If you have created the above tables and functions, remember to clean them up afterwards

-- Clean up afterwards

Drop table dbo.TableA
Drop table dbo.TableB
Drop function TestFunction


Remaining lazy

I'm ever one to remain lazy, so the idea of having to key in thirty odd column names into my function when they all come from the same table does not appeal. There is a short cut to this however that I will explain below.

The solution is to use SP_Help and MS/Excel.

Within SQL and your database, type the code as follows

Sp_help [dbo.TableName]


This produces a list of the table's columns giving output similar to below (I've restricted this to the first 8 columns)

columnAcharno10  yesno
columnBcharno10  yesno
columnCcharno10  yesno

Simply click in the column header for the column "Column_name" to highlight the whole column, then select the drop down menu option >> edit >> copy.

Now open up a worksheet in MS/Excel, position your cursor in cell A1 and select the drop down menu option >> edit >> paste, to get a result as below.


In cell B1 type in the following formula =", " & A1

Drag this formula down or double click in the right bottom corner of cell B1 to populate this formula to the bottom of the list. The result will look as follows

1recordid, recordid    
2columnA, columnA    
3columnB, columnB    
4columnC, columnC    

Now simply reverse the copy and paste by highlighting all the values in column B of the spreadsheet, copying them, and pasting them after the word "Select" in your SQL. You just have to remove the one comma from before the first column name and you have a complete list of fields in your select statement.


Select recordid
, columnA
, columnB
, columnC

If you prefer your column names in a horizontal rather than vertical list then do the following.

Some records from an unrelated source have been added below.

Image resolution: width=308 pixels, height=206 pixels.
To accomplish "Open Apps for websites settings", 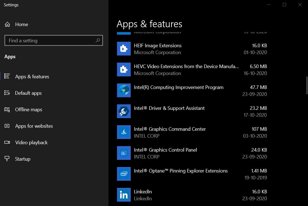I will [34, 126].
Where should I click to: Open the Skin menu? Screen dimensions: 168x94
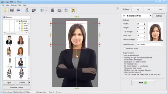(20, 5)
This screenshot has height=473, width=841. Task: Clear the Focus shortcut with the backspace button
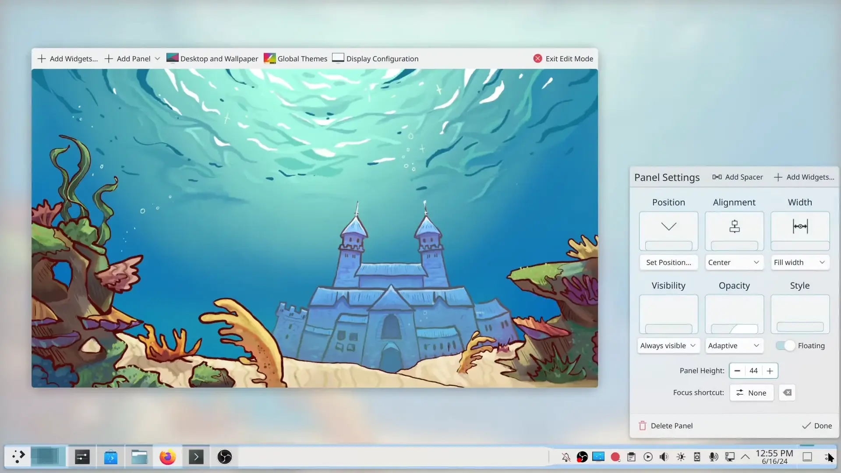point(787,392)
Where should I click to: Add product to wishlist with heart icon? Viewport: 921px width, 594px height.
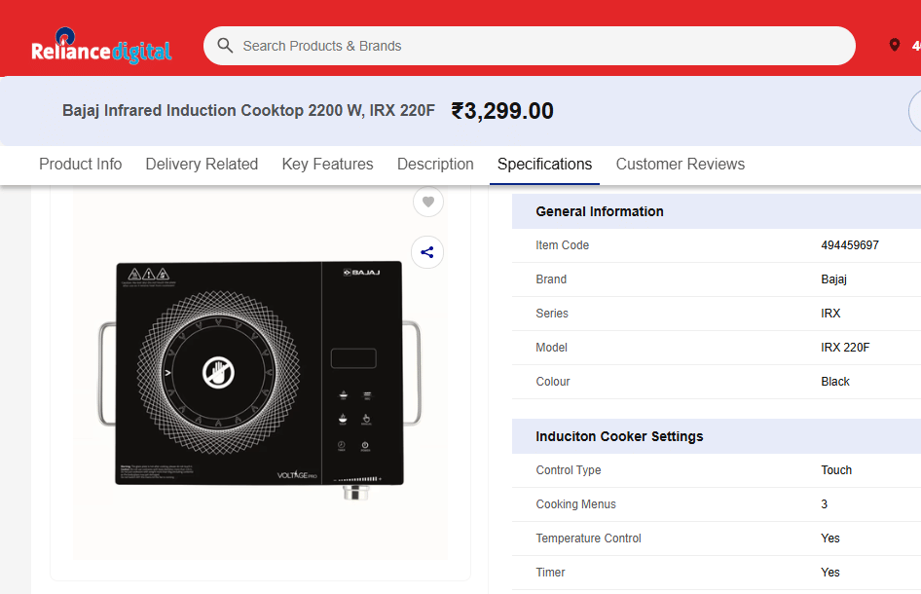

After doing the copy of values from column B, position your cursor in cell C1 and select the drop down menu option >> edit >> paste special >> values (this converts the formulas to values).

Next highlight the values in column C and select the drop down menu option >> edit >> copy, then position your cursor in cell D1 and select the drop down menu option >> edit >> paste special >> Transpose.

The transpose option takes the vertical cell values and pastes them horizontally from D1 along row 1. You can now highlight all these horizontal values as a block and copy and paste these into your SQL to result as follows.

Select ,recordID, columnA, columnB, columnC

You then just simply remove the leading comma as per before.

Using this technique for long lists of fields is invaluable, saving lots of keying time and removing the chance of introduced typos in the column names. The transpose method above is also a great way of adding column headings in MS/Excel to data results you have previously copied and pasted to a worksheet.


In summary, this article highlights a simple trap caused by taking a shortcut in coding, being the use of the asterisk to select all columns within a user-defined function. In doing this, it highlights a fundamental difference between a stored procedure and a UDF. It shows how you can review a function's column layout via querying the system tables, and provides methods for overcoming the problem and provides techniques to quickly build a field list to paste into your SQL statement.

I hope the illustration highlights the danger of using the asterisk select method successfully, and that you do not have too many examples of this in your own function library to clean up.

Oh, and in truth I'm not really lazy, I just don't enjoy doing repetative or mundane tasks when I can find a solution to speed the process, and free up my time for more productive work.